Addressing Issues in the Development and Use of the Composite International Reference Values as Rorschach Norms for Adults

Abstract

This article describes 3 studies evaluating normative reference data for the Rorschach Comprehensive System (CS; Exner, 2003, 2007), with a particular focus on the viability of the Composite International Reference Values (CIRVs) that were compiled from 21 adult studies by Meyer, Erdberg, and Shaffer (2007). Study 1 documented how the CIRV norms are virtually identical when organized into 3 groups differentiated by the quality of their data collection effort, including an optimal group of 4 samples that relied on multiple experienced examiners and provided ongoing quality control over administration and coding. Analyses also showed that relative to the group of more optimal samples, the group of less optimal samples did not produce more variability in summary scores within or across samples or lower interrater reliability for coding. Study 2 used the existing CS reference norms to generate T scores for the CIRV means and documented how the CS norms make other samples of healthy nonpatients look psychologically impaired in multiple domains. Study 3 documented with examples from 4 different countries how 2 sets of within-country local norms produced notably different results on some variables, which compromises the ability of local norms to be used instead of the CIRVs. Taken together, the 3 studies provide support for the use of CIRVs in clinical practice as norms that are generalizable across samples, settings, languages, and cultures and that account for the natural variability that is present when clinicians and researchers contend with the ambiguity contained in the standard CS reference materials concerning the proper ways to administer and code. We conclude by urging CS users to rely on the CIRVs when making clinical inferences and to adopt alternative methods of ensuring they are following cohesively standardized administration and coding guidelines.

Notes

¹ Authors used different programs to generate results output, which meant that in some instances a study did not report data for a variable that had been reported in most other samples. The French data were not published in the 2007 supplement and that article did not report data for 30 of the 142 variables reported by other studies (i.e., the 14 Determinant codes differentiated by form dominance, PureF%, (H)+Hd+(Hd), An+Xy, total scores for the six Constellations, WD+, WDo, WDu, WD–, WDnone, EII–2, and HRV). For the last seven variables just listed, three or four other samples also did not report those results. However, using other scores, we could reasonably estimate sample-specific mean values for PureF%, (H)+Hd+(Hd), An+Xy, and HRV.

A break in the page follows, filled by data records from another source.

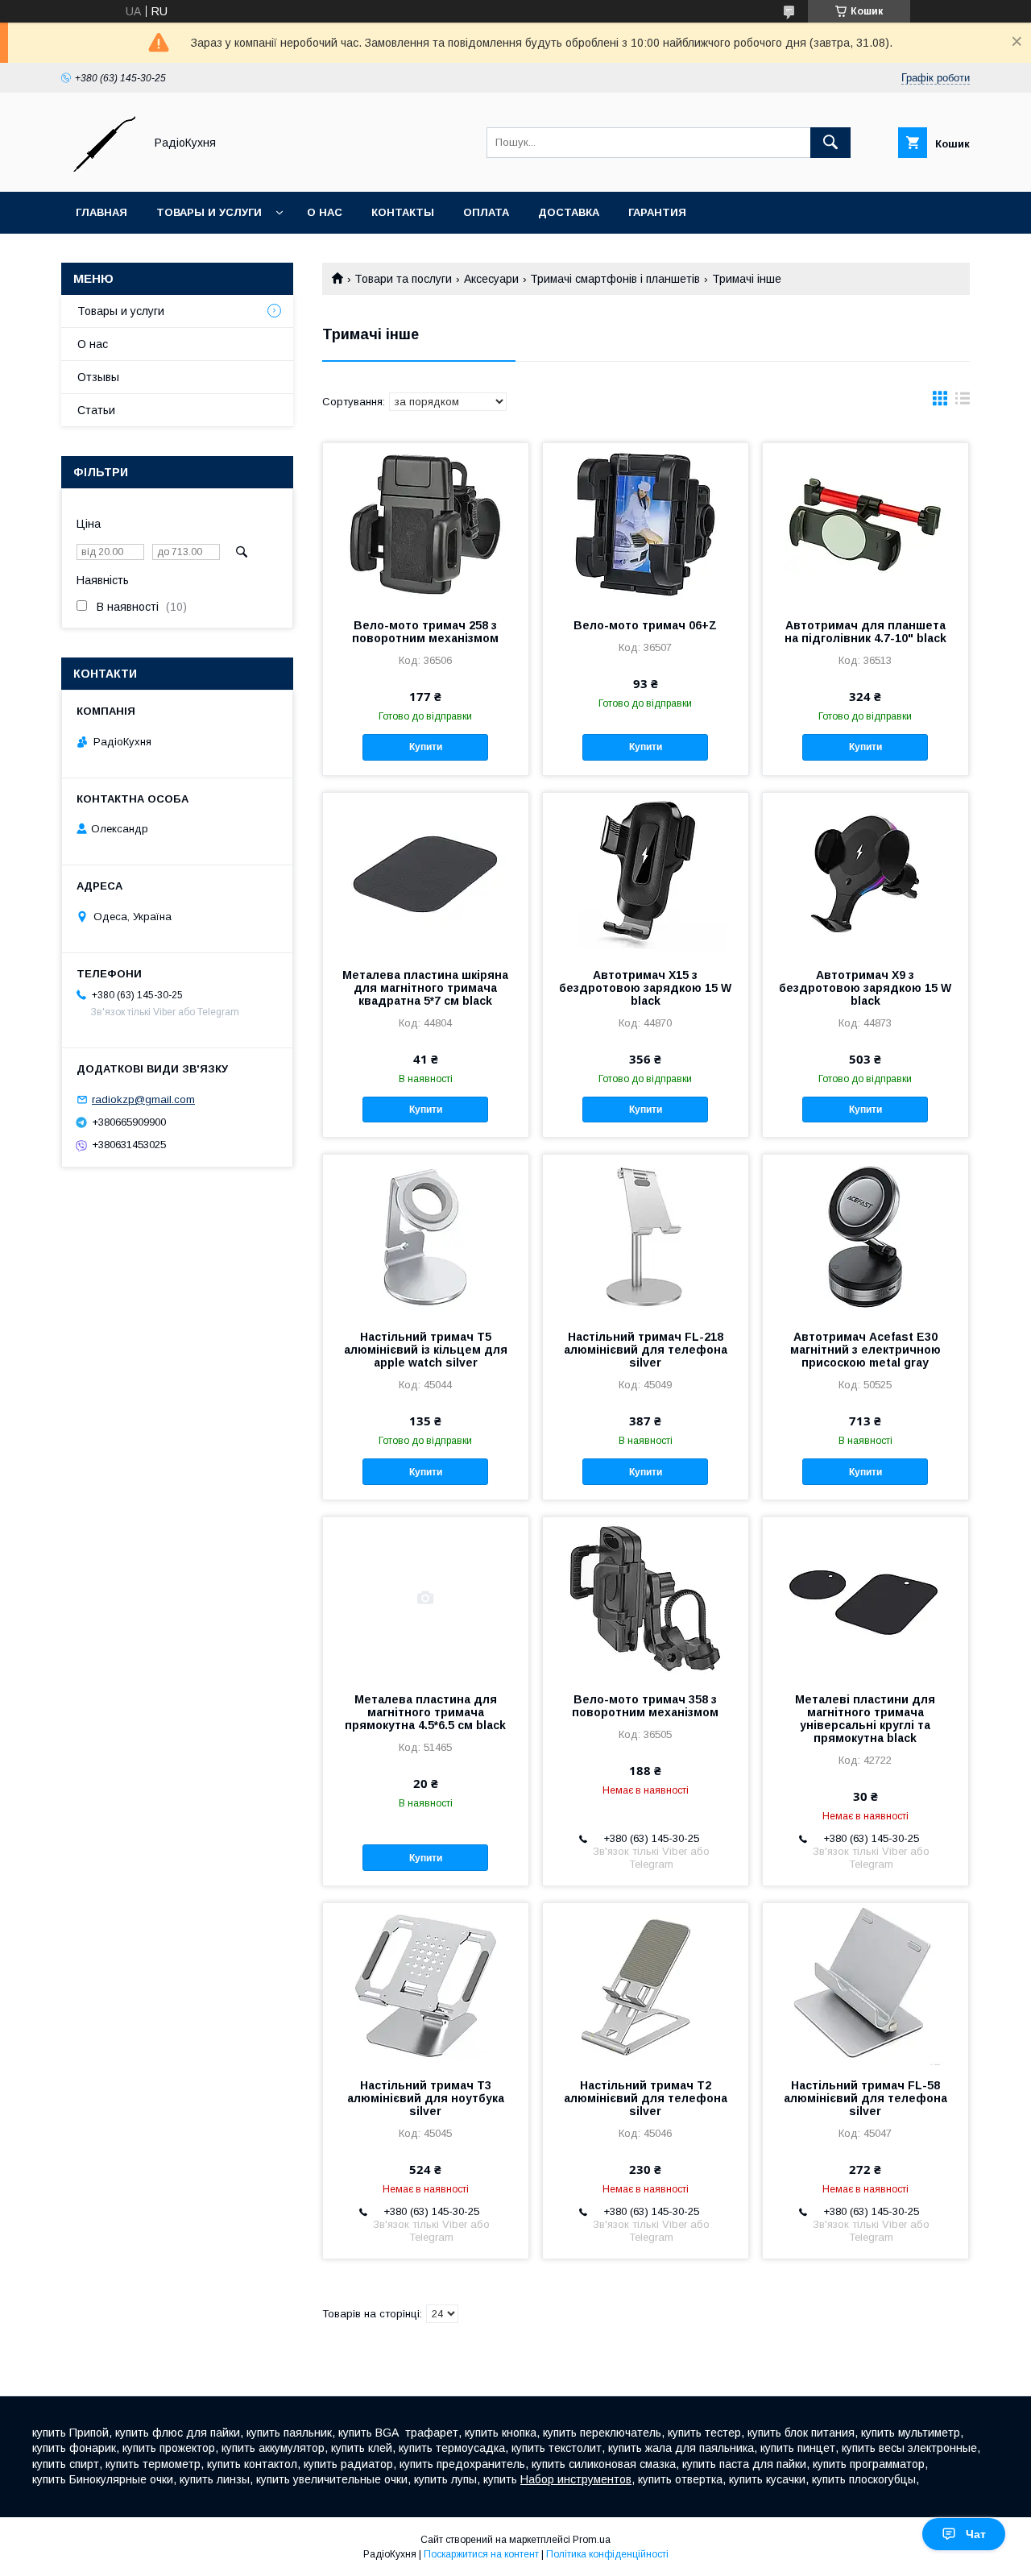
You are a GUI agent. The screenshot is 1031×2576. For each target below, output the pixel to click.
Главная (101, 212)
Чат (976, 2534)
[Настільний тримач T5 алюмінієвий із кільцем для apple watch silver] (425, 1235)
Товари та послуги (403, 278)
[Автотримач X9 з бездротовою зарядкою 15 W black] (865, 873)
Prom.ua (592, 2539)
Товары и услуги (209, 212)
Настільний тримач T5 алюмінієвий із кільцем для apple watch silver (425, 1349)
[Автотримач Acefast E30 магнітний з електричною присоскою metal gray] (865, 1235)
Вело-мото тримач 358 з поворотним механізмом (645, 1706)
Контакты (402, 212)
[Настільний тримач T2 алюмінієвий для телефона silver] (645, 1983)
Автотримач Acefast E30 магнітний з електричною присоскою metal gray (865, 1349)
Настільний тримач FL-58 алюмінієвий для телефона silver (865, 2098)
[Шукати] (830, 142)
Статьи (96, 410)
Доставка (568, 212)
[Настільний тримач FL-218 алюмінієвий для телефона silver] (645, 1235)
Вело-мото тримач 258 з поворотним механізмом (425, 632)
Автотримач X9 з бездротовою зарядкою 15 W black (865, 988)
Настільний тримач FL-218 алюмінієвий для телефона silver (645, 1349)
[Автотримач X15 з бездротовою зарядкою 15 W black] (645, 873)
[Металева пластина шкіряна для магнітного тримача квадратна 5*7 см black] (425, 873)
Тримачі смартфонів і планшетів (615, 278)
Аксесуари (491, 278)
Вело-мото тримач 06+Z (645, 625)
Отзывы (98, 377)
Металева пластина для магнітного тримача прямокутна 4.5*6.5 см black (425, 1712)
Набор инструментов (575, 2479)
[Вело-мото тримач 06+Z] (645, 523)
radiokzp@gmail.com (143, 1099)
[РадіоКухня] (98, 170)
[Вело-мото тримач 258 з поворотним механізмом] (425, 523)
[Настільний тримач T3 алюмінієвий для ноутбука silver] (425, 1983)
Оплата (486, 212)
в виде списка (962, 402)
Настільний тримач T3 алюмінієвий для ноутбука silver (425, 2098)
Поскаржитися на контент (481, 2554)
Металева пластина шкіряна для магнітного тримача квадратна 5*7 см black (425, 988)
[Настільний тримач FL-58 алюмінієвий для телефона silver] (865, 1983)
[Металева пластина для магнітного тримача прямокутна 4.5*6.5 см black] (425, 1597)
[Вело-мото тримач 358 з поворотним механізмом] (645, 1597)
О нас (324, 212)
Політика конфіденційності (607, 2554)
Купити (425, 747)
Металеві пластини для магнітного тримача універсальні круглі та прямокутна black (865, 1718)
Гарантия (657, 212)
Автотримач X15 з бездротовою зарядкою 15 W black (645, 988)
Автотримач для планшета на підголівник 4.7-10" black (865, 632)
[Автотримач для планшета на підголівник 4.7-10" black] (865, 523)
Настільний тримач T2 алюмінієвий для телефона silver (645, 2098)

² As an example, the pooled within-sample standard deviation for R was 7.90. The standard deviations of the mean R values in the less optimal, midrange, and more optimal groups were 2.00, 1.88, and 3.37, respectively, which produces corresponding f values of .25, .24, and .43. Detailed results for these analyses and other results summarized in the text are available on request.

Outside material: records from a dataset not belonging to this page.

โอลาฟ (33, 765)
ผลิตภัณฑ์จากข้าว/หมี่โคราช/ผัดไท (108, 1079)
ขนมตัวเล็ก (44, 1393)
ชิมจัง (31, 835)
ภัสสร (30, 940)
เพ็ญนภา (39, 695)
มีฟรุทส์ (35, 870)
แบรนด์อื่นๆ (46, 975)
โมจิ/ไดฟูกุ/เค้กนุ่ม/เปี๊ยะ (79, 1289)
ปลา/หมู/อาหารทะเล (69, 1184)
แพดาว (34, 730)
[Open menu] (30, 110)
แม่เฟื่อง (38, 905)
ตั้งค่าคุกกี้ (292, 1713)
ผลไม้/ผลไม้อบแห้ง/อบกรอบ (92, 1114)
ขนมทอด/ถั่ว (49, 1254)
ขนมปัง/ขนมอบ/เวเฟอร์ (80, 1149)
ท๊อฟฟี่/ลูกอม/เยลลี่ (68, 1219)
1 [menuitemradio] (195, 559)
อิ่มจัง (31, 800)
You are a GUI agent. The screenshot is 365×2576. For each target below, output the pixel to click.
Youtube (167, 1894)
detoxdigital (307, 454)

³ Depending on the variable under consideration, impairment can be indicated by low scores or high scores. For X+%, which indicates conventionality of perception, a low score is indicative of impairment, much like a low IQ score indicates cognitive impairment. Translating the observed results to the IQ score metric and interpreting the resulting value like an IQ score, the finding that the typical nonpatient is 2.7 SD below the official CS norms for X+% indicates that the typical nonpatient falls far into the range of what would be diagnosable intellectual disability or mental retardation, with an IQ equivalent score of 59.5.